Therapeutic Effects of Hydrogen Sulfide in Treating Delayed Encephalopathy After Acute Carbon Monoxide Poisoning.

Carbon monoxide (CO) poisoning is one of the most common diseases induced by CO injury. More than a half of the survivors still likely to have cognitive dysfunction, which is delayed encephalopathy after acute CO poisoning. There is no other effective treatment for delayed encephalopathy after acute CO poisoning except hyperbaric oxygen. Hydrogen sulfide is a novel signal molecule for the central nervous system regulation and plays a role of neural protection in many diseases. H2S has the inhibitory effects on oxidative stress and apoptosis to protect against oxidative damage of nerve. A CO-poisoning rat model was established to detect the effect of H2S on delayed encephalopathy after acute CO poisoning.

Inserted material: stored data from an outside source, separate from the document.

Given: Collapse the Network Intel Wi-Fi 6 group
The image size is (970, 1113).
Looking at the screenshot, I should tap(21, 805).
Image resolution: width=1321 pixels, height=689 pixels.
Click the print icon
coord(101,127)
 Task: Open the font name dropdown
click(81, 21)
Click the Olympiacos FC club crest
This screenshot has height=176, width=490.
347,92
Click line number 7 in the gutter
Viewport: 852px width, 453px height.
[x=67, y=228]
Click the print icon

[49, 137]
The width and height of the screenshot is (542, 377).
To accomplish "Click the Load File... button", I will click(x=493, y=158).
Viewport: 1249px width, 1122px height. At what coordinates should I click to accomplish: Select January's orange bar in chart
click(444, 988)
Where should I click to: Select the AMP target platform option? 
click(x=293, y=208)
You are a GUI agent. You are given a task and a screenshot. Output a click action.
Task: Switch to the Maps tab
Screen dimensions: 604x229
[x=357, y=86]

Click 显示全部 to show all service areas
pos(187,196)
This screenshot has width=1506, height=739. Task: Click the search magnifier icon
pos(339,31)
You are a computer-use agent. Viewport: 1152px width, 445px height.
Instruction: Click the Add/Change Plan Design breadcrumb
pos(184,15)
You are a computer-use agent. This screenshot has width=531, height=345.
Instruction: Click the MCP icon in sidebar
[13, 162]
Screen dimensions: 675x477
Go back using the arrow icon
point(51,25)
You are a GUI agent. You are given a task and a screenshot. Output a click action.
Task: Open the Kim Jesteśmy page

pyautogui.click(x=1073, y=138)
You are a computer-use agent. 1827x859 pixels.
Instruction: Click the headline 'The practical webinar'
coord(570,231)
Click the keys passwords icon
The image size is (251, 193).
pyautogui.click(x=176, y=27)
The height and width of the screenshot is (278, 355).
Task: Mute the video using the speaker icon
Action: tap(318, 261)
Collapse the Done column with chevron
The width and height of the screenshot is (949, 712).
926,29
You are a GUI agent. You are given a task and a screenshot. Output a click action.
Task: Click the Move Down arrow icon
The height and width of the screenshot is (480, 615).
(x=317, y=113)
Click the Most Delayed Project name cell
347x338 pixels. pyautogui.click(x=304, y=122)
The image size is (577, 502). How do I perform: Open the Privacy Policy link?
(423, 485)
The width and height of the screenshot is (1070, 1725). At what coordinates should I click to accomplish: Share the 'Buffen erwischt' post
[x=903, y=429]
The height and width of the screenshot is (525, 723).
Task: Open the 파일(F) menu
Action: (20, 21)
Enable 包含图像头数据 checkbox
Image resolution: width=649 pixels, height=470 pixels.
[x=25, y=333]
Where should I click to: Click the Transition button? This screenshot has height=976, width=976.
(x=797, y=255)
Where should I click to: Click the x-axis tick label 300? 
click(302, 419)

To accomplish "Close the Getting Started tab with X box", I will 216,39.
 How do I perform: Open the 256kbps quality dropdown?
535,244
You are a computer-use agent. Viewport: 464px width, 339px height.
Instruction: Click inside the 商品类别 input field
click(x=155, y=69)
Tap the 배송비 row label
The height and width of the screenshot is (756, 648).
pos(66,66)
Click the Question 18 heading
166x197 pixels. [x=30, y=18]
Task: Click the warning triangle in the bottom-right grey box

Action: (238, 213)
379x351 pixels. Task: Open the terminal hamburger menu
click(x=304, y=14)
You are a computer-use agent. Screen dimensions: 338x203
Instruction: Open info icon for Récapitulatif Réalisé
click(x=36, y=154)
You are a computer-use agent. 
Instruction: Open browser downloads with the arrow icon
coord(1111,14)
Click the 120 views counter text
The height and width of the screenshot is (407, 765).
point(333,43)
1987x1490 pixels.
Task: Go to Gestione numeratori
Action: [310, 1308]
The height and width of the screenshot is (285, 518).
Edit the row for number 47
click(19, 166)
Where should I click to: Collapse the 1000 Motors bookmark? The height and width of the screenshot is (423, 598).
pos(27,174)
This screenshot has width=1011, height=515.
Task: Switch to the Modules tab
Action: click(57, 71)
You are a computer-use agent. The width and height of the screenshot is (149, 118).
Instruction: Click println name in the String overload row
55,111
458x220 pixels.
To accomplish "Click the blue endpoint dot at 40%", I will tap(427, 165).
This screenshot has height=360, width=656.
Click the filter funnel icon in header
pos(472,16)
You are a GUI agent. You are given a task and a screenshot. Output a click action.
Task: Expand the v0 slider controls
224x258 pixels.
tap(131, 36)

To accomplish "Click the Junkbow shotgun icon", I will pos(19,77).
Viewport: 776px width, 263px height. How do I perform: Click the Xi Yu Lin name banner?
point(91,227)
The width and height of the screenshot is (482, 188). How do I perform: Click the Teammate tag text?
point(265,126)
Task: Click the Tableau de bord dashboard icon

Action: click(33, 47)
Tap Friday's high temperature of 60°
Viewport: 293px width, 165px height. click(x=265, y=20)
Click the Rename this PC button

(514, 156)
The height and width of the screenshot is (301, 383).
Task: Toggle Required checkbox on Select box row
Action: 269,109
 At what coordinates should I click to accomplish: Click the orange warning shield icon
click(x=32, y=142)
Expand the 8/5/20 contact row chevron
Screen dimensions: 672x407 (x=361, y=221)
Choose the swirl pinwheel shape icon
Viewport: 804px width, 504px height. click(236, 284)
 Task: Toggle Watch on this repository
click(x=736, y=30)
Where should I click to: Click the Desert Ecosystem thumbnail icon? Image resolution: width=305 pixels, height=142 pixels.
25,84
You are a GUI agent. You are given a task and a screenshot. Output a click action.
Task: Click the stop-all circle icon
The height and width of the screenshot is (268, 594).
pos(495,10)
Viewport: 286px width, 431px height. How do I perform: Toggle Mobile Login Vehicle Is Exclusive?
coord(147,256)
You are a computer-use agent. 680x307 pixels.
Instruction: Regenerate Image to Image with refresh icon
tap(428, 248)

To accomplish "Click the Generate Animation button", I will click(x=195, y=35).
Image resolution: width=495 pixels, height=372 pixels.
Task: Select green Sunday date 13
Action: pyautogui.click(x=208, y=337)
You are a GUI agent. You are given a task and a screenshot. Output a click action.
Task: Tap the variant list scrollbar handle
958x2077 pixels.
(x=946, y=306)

Spatial learning and memory was tested by Morris water maze. Nissl staining and terminal deoxynucleotidyl transferase-mediated nick end labeling assay were used to examine apoptosis induced by CO poisoning in the brain. Then, the protein levels of proinflammatory cytokines and the indicators of oxidative damage were measured. We found that H2S significantly improved cognitive function, reduced apoptosis and the inflammatory response, and decreased the oxidative damage induced by CO poisoning in rats. These results suggest that H2S may be a novel specific and effective treatment of delayed encephalopathy of CO poisoning.